Perintah
Al-Amru (perintah) berasal dari amara – ya‘muru – amr[an]. Secara bahasa menurut Abu al-‘Abbas al-Fayumi (w. 770 H) di dalam Mishbâh al-Munîr fî Gharîb Syarh al-Kabîr, al-amru dengan makna ath-thalab (tuntutan) bentuk jamaknya awâmiru. Menurut al-Jurjani (w. 816 H) di dalam At-Ta’rifât, al-amru adalah apa yang dengannya dituntut pengadaan perbuatan oleh pelaku.
Imam Zakariya al-Anshari (w. 926 H) di dalam Al-Hudûd al-Anîfah wa at-Ta’rîfât ad-Daqîqah menyatakan, al-amru thalabu îjâdi al-fi’li (perintah adalah tuntutan mengadakan perbuatan). Di dalam Kamus al-Munir dikatakan, amarahu artinya thalaba minhu fi’la asy-syay‘a (menuntut darinya untuk melakukan sesuatu).

§

» Permintaan Tertulis 1
Jawablah pertanyaan berikut berdasarkan kutipan tentang perintah.
(a) Menurut al-Fayumi, apa bentuk jamak al-amru dengan makna ath-thalab?
(b) Pada tahun berapa al-Jurjani wafat?
(c) Di dalam kitab apa Imam Zakariya al-Anshari menyatakan bahwa al-amru adalah thalabu îjâdi al-fi’li?
» Permintaan Tertulis 2
Salin dengan persis bagian kutipan tentang perintah dari "Imam Zakariya al-Anshari" sampai "untuk melakukan sesuatu).".
» Permintaan Tertulis 3
Teruskan kutipan tentang perintah mulai setelah kalimat terakhirnya.

» Kumpulan Data
§

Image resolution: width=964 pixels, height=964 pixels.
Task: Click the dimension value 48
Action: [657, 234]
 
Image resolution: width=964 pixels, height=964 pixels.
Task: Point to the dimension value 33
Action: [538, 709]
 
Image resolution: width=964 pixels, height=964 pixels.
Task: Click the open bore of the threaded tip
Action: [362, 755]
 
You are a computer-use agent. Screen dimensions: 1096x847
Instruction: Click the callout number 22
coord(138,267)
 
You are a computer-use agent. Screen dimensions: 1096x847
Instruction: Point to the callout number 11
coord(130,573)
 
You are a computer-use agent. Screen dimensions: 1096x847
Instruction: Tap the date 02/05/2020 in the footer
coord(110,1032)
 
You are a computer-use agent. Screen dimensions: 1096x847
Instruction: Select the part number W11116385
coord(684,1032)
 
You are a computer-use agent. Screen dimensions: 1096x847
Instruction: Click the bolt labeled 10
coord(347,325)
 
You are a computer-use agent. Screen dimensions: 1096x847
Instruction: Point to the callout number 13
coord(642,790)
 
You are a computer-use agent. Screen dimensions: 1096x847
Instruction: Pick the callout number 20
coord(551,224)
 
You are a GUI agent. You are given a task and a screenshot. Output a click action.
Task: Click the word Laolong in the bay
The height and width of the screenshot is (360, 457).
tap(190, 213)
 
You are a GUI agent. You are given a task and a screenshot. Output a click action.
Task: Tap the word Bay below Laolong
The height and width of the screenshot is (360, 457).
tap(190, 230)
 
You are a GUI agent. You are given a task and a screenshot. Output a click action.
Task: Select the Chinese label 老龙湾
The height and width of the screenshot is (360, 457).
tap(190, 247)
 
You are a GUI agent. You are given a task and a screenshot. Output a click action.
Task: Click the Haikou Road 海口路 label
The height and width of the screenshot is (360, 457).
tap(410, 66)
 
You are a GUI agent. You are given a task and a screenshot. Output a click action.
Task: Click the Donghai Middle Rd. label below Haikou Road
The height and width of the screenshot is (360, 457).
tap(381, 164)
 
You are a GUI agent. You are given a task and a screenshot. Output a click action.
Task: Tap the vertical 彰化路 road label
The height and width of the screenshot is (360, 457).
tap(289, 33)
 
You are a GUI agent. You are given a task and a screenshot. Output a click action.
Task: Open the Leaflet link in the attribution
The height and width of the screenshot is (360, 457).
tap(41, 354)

§

» Hasil Tugas 1
(a) Awâmiru.
(b) Tahun 816 H.
(c) Al-Hudûd al-Anîfah wa at-Ta’rîfât ad-Daqîqah.

» Hasil Tugas 2
Imam Zakariya al-Anshari (w. 926 H) di dalam Al-Hudûd al-Anîfah wa at-Ta’rîfât ad-Daqîqah menyatakan, al-amru thalabu îjâdi al-fi’li (perintah adalah tuntutan mengadakan perbuatan). Di dalam Kamus al-Munir dikatakan, amarahu artinya thalaba minhu fi’la asy-syay‘a (menuntut darinya untuk melakukan sesuatu).

» Hasil Tugas 3
Dari semua itu, dapat dipahami bahwa al-amru maknanya adalah thalab al-fi’li (tuntutan untuk melakukan perbuatan). Hanya saja, dalam pembahasan ushul fikih, jatidiri perintah itu dijelaskan lebih, yakni adanya unsur al-isti’lâ‘ (dominasi) dan al-‘uluw (ketinggian). Perbedaannya, al-isti’lâ‘ adalah sifat pada perintah itu sendiri, yakni dalam nada suara atau cara pemberian perintah, atau dalam qarinah yang menyertai. Adapun al-‘uluw adalah sifat pada pihak yang memberi perintah, yakni bahwa pihak yang memberi perintah adalah lebih tinggi martabatnya dari pihak yang diperintah dalam fakta perkaranya.
Sebagian ulama ushul tidak mensyaratkan keduanya dalam al-amru. Menurut mereka, al-amru adalah thalab al-fi’li muthlaq[an] (tuntutan untuk mengerjakan perbuatan secara mutlak). Misalnya, menurut as-Subki asy-Syafi’i di dalam Jam’u al-Jawâmi’, di dalam al-amru tidak diperhatikan ‘uluw dan tidak pula isti’lâ`. Menurut Wahbah az-Zuhaili di dalam Ushûl al-Fiqh al-Islâmî, para ulama Malikiyah berpendapat bahwa dalam al-amru tidak disyaratkan al-‘uluw pihak yang memerintah.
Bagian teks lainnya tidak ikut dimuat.